Sally DeFord said...

Sorry, maybe too much advice, but I"m really into photography right now. Learn to use a photo editing program, like iphoto or adobe photoshop elements or if you are really going to go for it photoshop or lightroom (expensive). Most great images you see were not that way straight out of the camera. Almost all photos can benefit from cropping, white balance adjustment, sharpening, and adjustment to exposure.

Ashley Thalman said...

Oh! I do like this post. Looks like ya'll got plenty of advise but you bet your bottom dollar (can you hear Annie singing?!) I have more and am always willing to give it when wanted.

Pics are nice- can't wait to see more of growing George.

david said...

yeah, we have photoshop, so we can doctor all our fancy pants pics.

as you can tell from our christmas post.

Johnny said...

I have photoshop, but I almost never use it anymore. I do everything in Photoshop Lightroom. It really makes it quick and easy to fix up and organize your pictures. It has a lot of simple time saving features like you can easily copy and paste all of your retouched settings from one picture over to the rest of the pictures from that shoot. I am a big Lightroom fan.

kimber said...

Abe is honored to be one of your subjects anytime. I want copies of those.

Chris Cherry said...

enough already. which camera did you get? what are the specs? how much research did you do? Serena and I want to get one so we want to tap into your recently acquired knowledge.

Ryan said...

Meh. I've never taken a photography class in my life. If you're motivated enough check out sites like Digital Photography school and strobist.com. I'm all self taught. I was just crazy motivated and that's all it really took with the internet machine around.
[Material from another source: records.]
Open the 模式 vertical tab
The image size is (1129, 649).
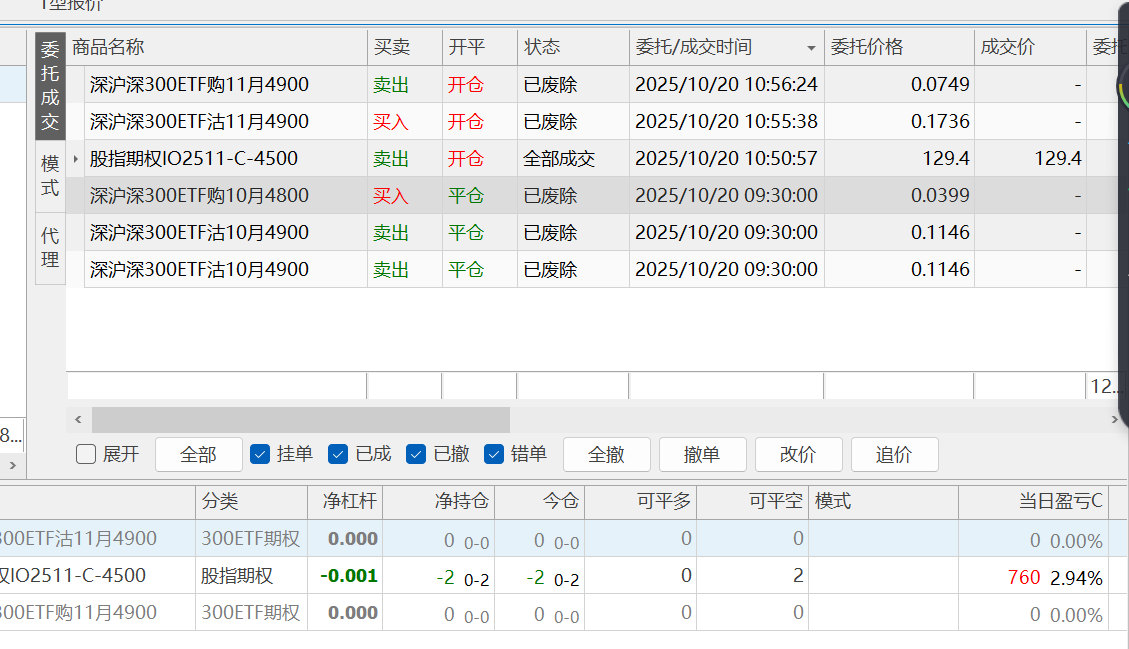click(50, 175)
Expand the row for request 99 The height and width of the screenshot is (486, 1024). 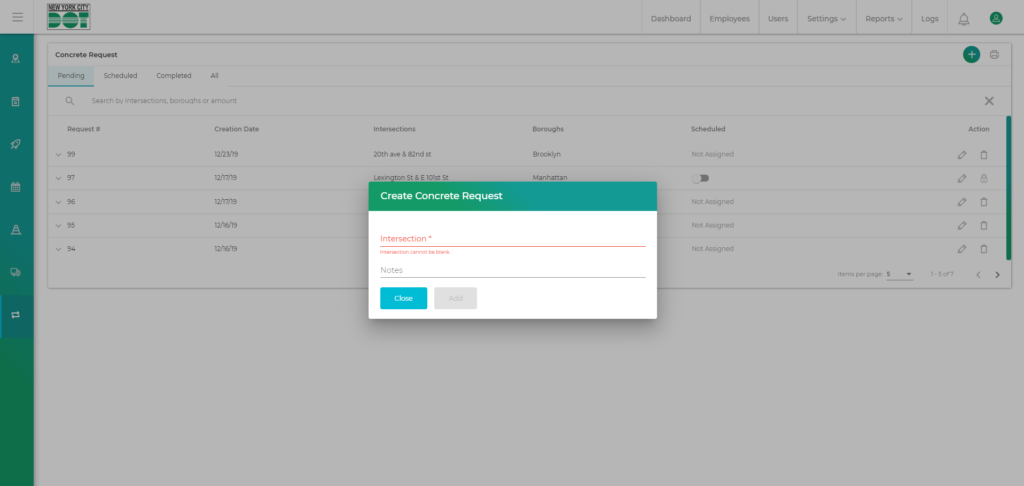pos(58,155)
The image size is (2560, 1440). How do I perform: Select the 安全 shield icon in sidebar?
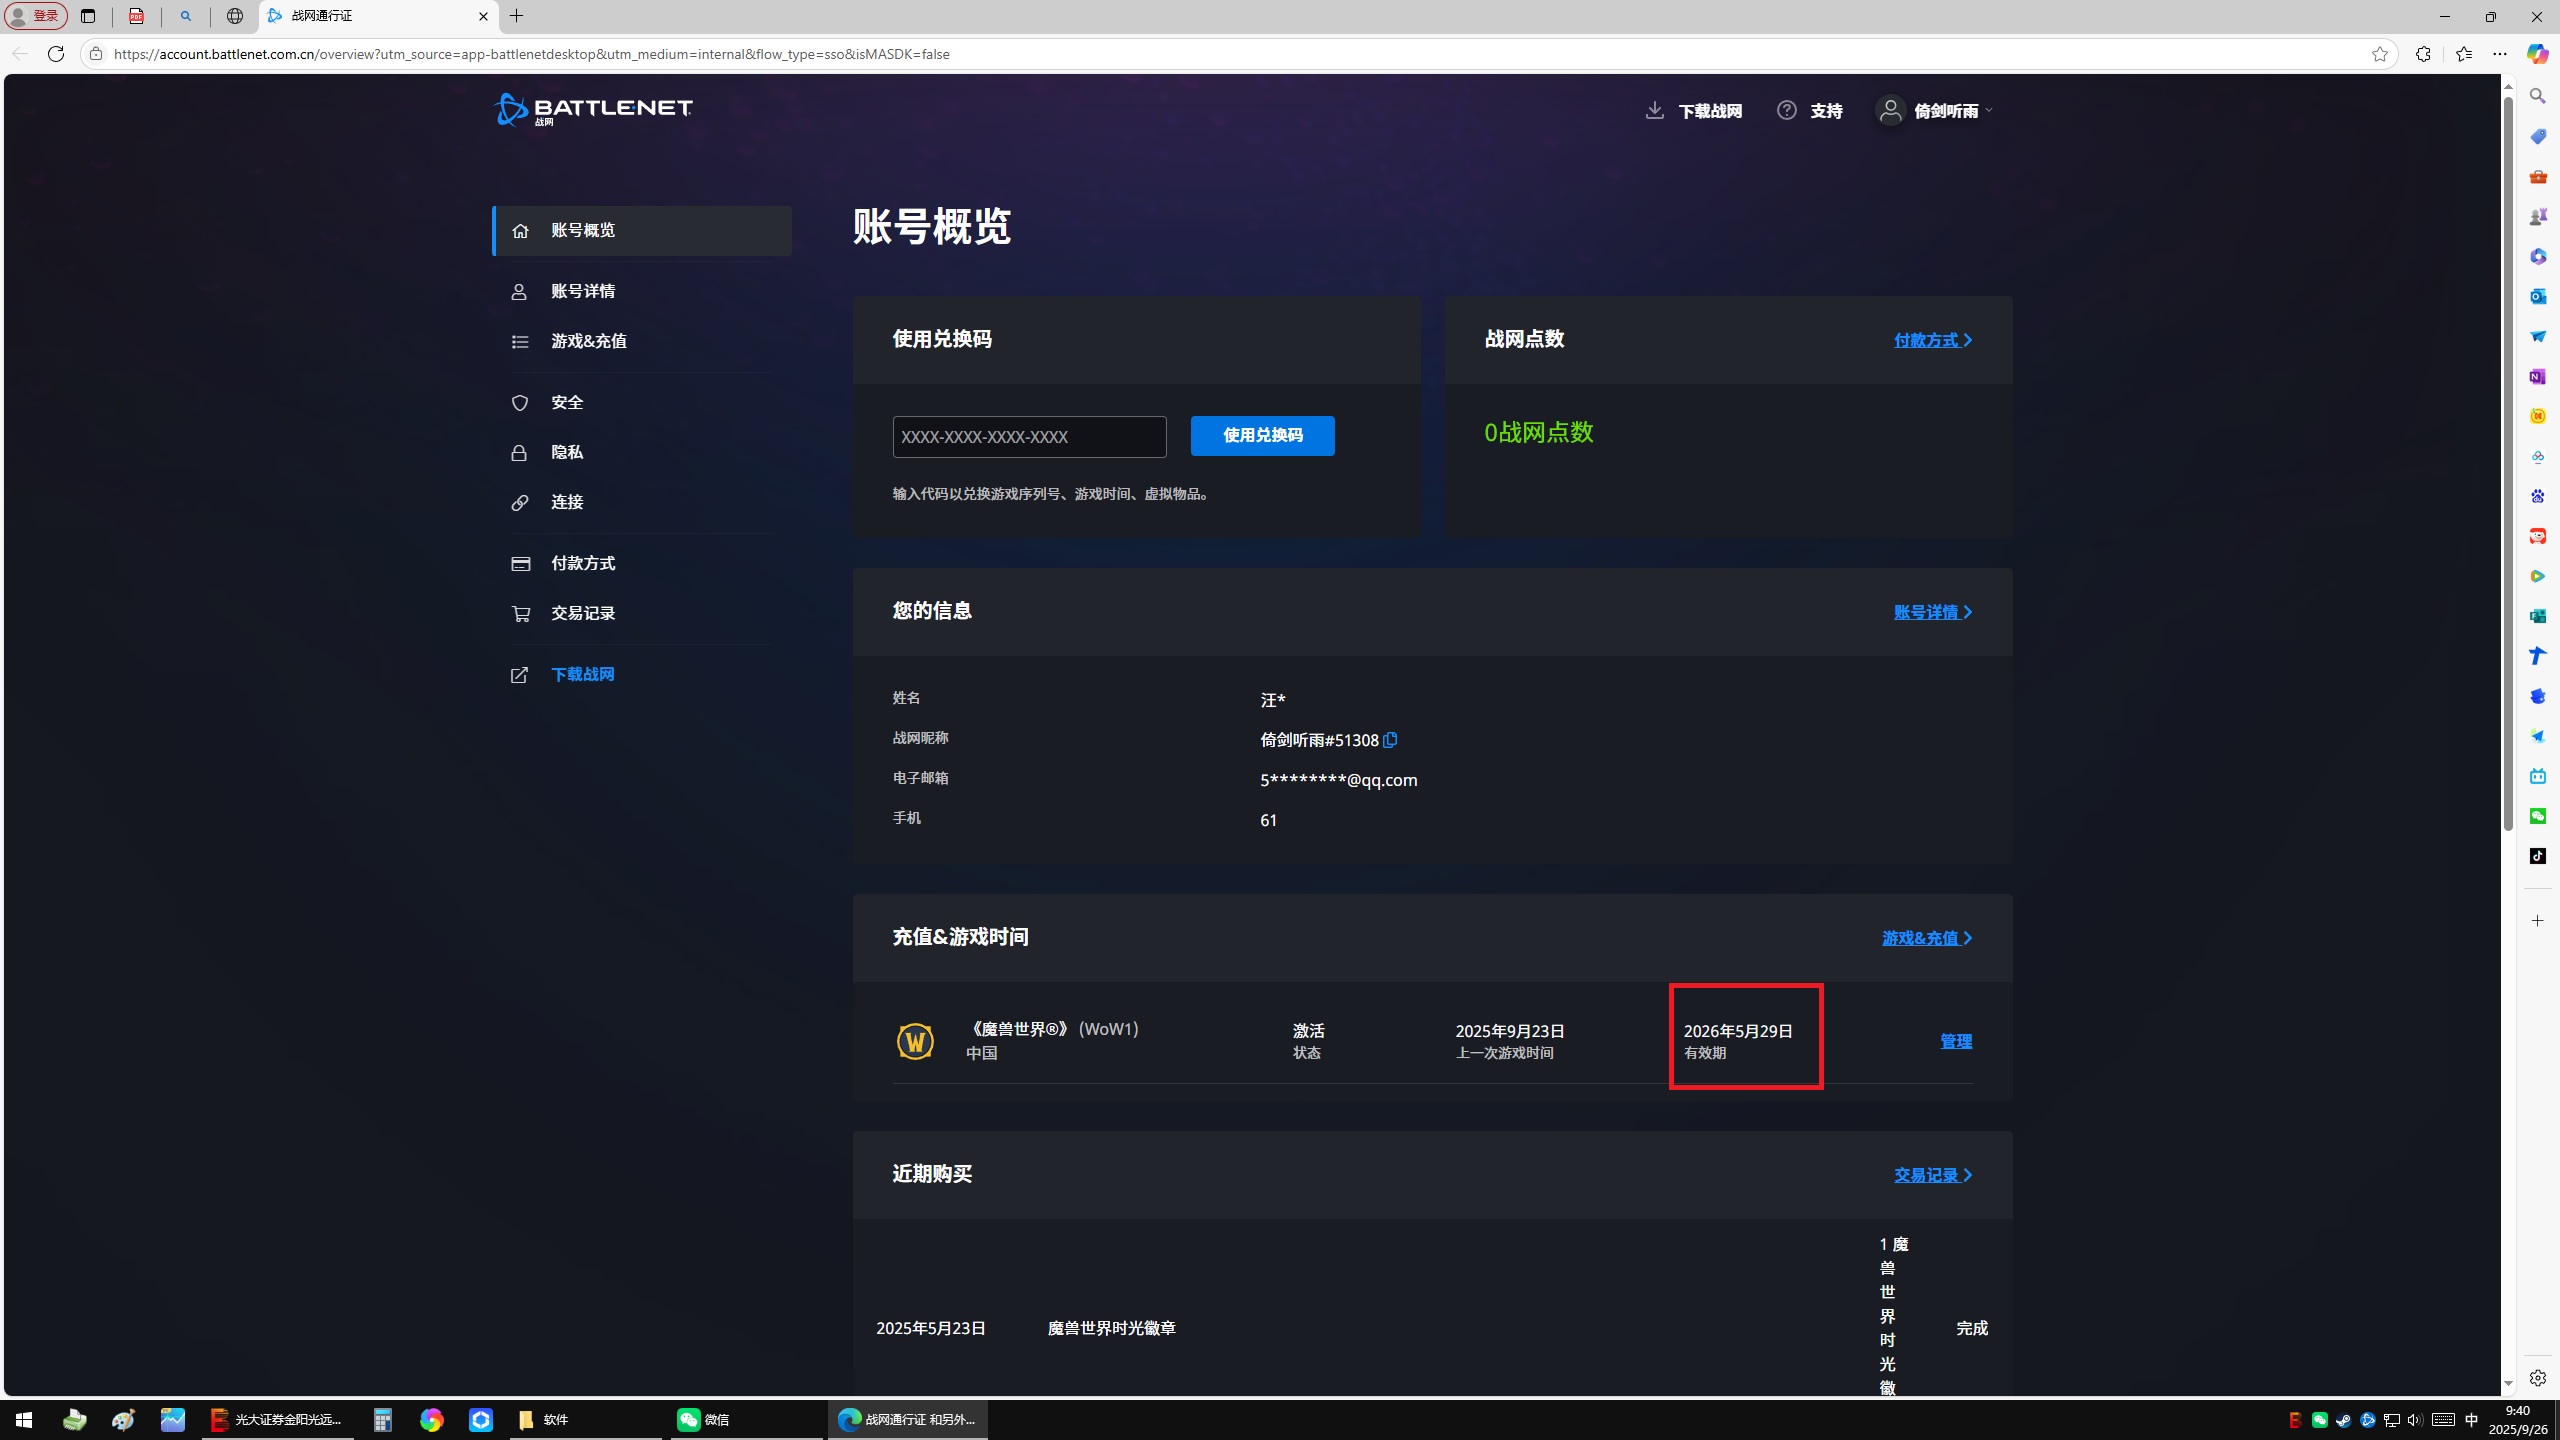520,402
The "must have" books are the Scott Kelby books previously recommended (if you can put up with really bad humor...bad bad...did I mention it was bad?) and the book that was a game changer for me was a book called "Understanding Exposure" by Bryan Peterson. It was only when I understood how to shoot in manual that things really changed for me.

Too bad you guys aren't closer. I'd be more than willing to put you through the paces and teach you.

I'm going to have to disagree with some and say that it is possible to get amazing results in camera...if you are using film. (yes, I'm a 100% film snob and hope to never have to touch a digital camera for the rest of my life. :)

david said...

Chris et al

we got this guy

basic, entry level DSLR. one of my friends kind of walked me through the options, basically a trade off between nikon and canon. both make good cameras.

the youngs said...

Excellent Choice! I got the a Rebel T1i, so we are totally compatible!! :) You can try out my lenses when we come to visit in March, if you like! :)

Ryan said...

Very cool. I will say that zoom lenses seem nice for flexibility but if you want the best portraits go with prime (non-zoom lenses) that have large apertures (1.4f-2.8f). At my weddings I shoot all prime.

Barb said...

Dah-veed,
My friend is starting out as a photographer - what kind of DSLR did you get?